Lihat ke Halaman Asli

Septian Ananggadipa

TERVERIFIKASI

So let man observed from what he created

Drama "Startup" ala Indonesia

Diperbarui: 27 Desember 2020   03:03

Kompasiana adalah platform blog. Konten ini menjadi tanggung jawab bloger dan tidak mewakili pandangan redaksi Kompas.

ilustrasi startup. (sumber: shutterstock via kompas.com)

Penghujung tahun ini, tagar #TeamJiPyeong dan #TeamDoSan berseliweran di linimasa berbagai media sosial. Bagi yang belum ngeh, analogi team-team an itu berasal dari hype drama Korea yang berjudul Start Up.

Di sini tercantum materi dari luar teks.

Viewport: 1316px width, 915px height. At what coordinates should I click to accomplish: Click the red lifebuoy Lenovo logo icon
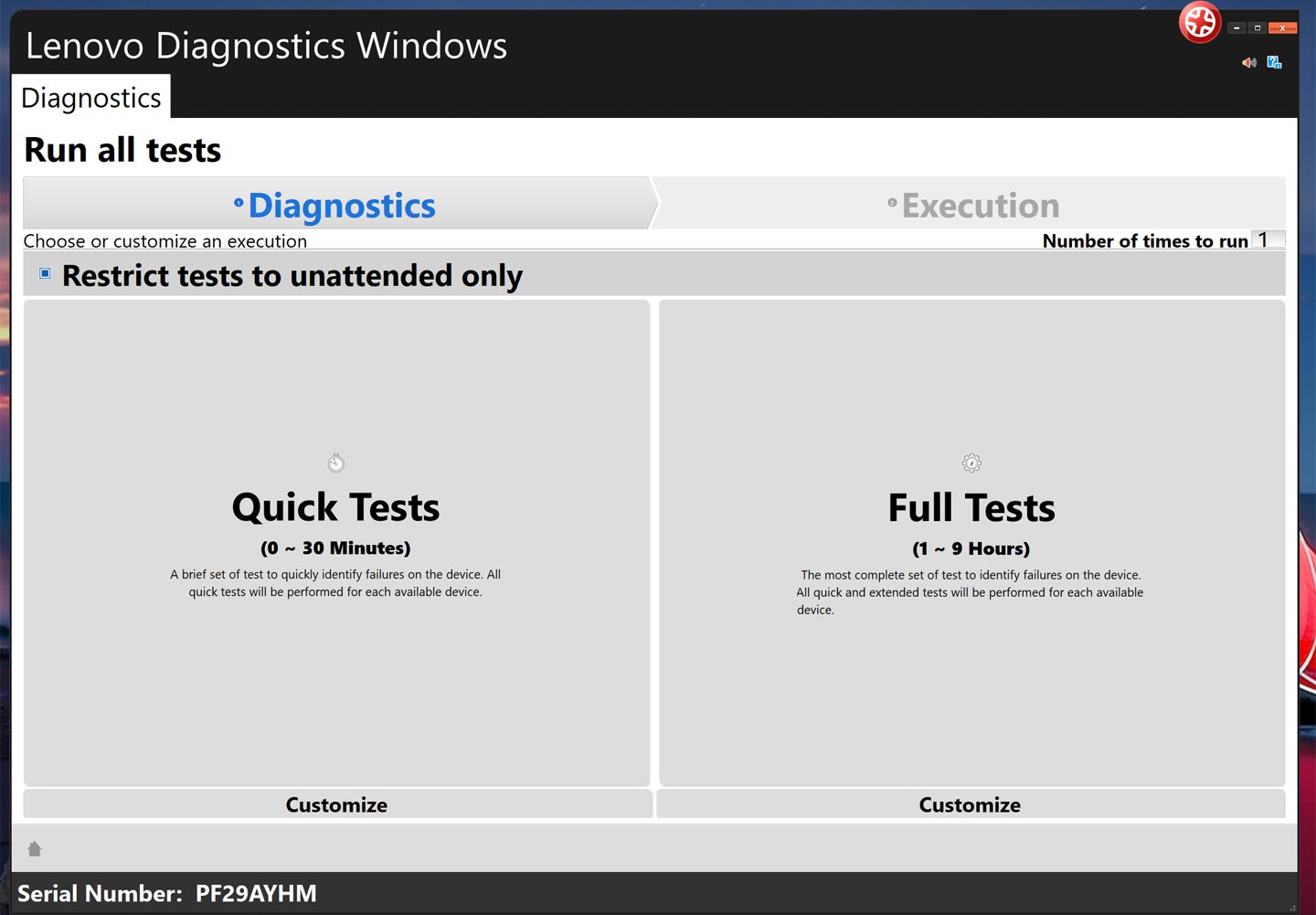tap(1200, 22)
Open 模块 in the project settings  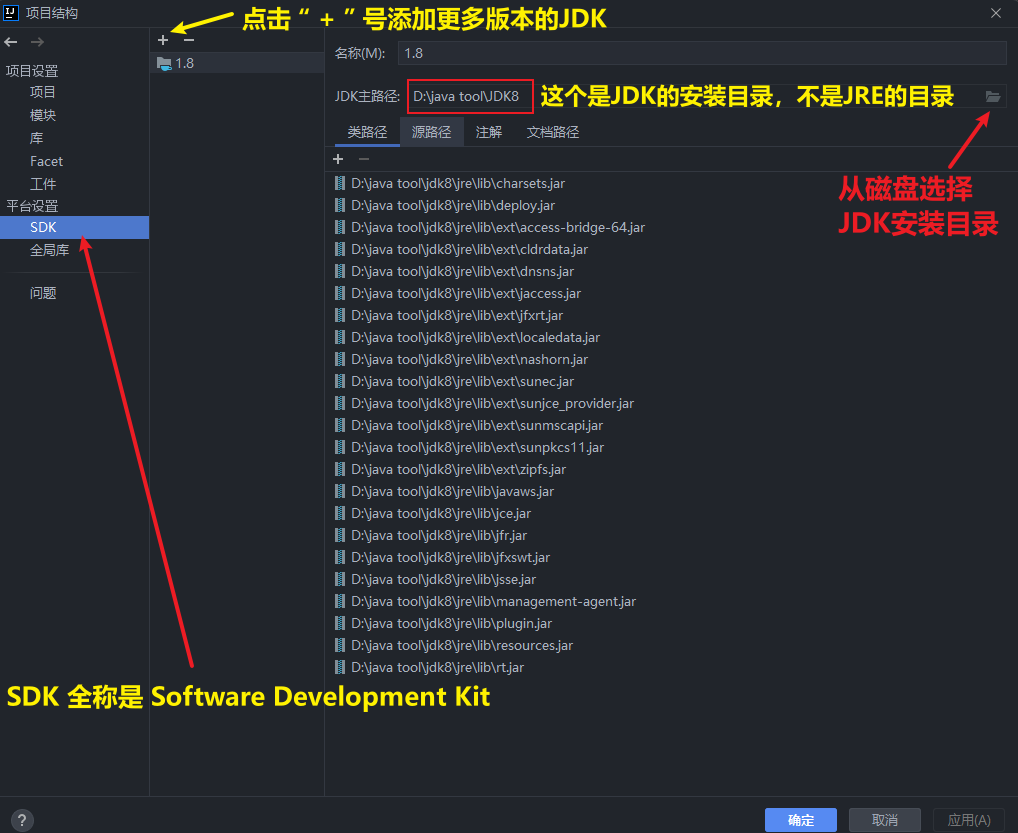click(43, 115)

Bicara tentang start up, perusahaan rintisan yang berbasis teknologi ini sebenarnya sudah cukup akrab di telinga masyarakat Indonesia.
Negara kita bahkan memiliki 1 jagoan Decacorn, start up yang memiliki valuasi lebih dari US$ 10 miliar atau sekitar Rp150 triliun, yaitu Go Jek.

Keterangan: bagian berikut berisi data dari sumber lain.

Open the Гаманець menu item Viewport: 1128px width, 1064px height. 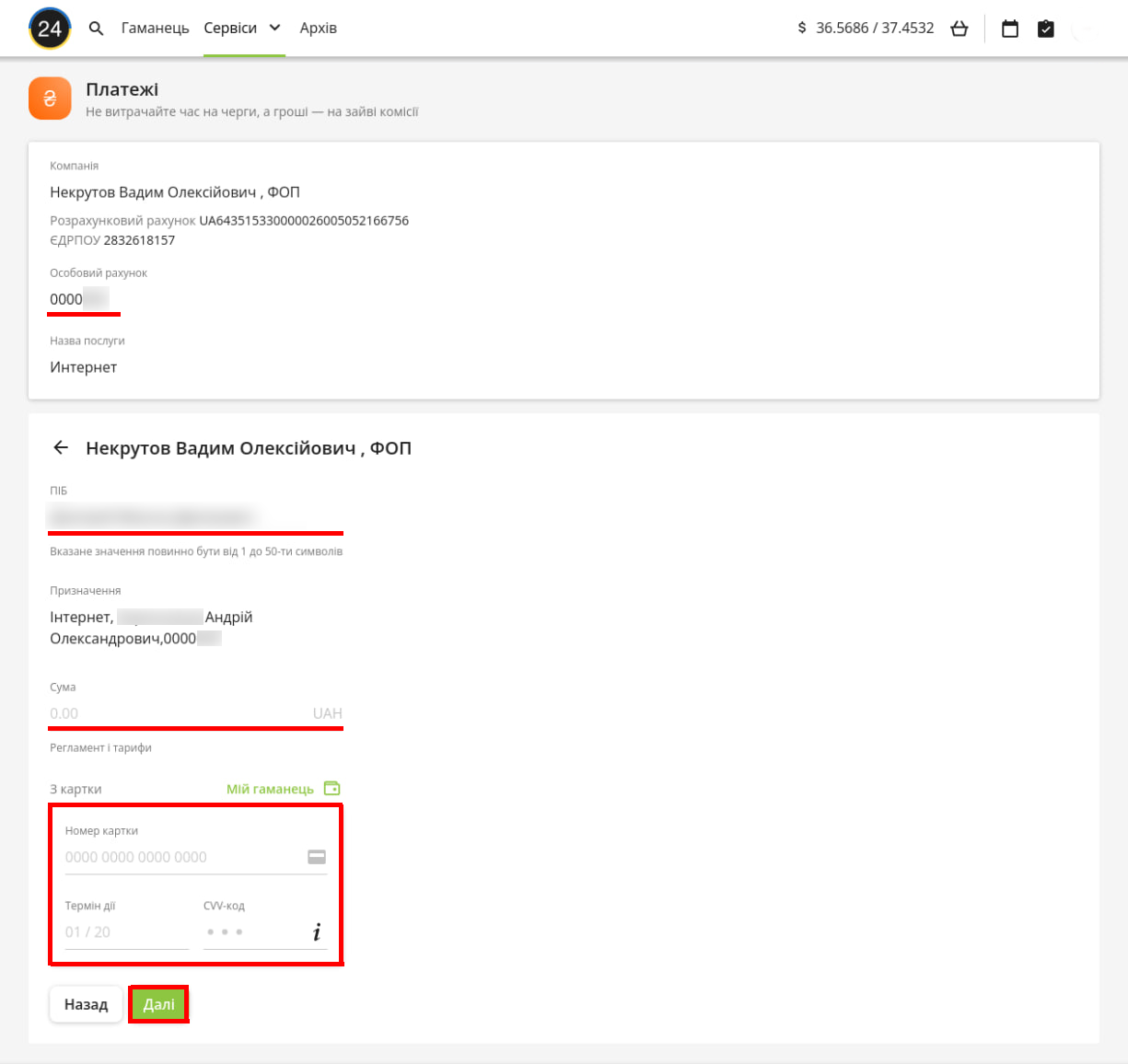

Decacorn ini bisa dibilang "makhluk" yang cukup langka lho di dunia per start up an. Berdasarkan riset Hurun Research Institute di tahun 2019, di dunia ini hanya ada 23 start-up yang berstatus Decacorn, salah satunya Go Jek yang berasal dari Indonesia.

Pandemi Berujung Drama

Nah, drama ternyata tidak hanya terjadi di layar kaca Korea, tapi juga di dunia nyata. Pandemi Covid-19 yang hadir tiba-tiba membuat kalang kabut seluruh dunia usaha, tidak terkecuali banyak perusahaan start up.

Hal yang pertama paling terasa tentu penurunan aktivitas ekonomi secara drastis. Sebagai contoh yang dirasakan Go Jek sebagai perusahaan yang berbasis sharing economy, dampak dari pembatasan aktivitas, penurunan omzet, hingga protokol kesehatan yang ketat otomatis membuat aksi pertumbuhan Go Jek melambat.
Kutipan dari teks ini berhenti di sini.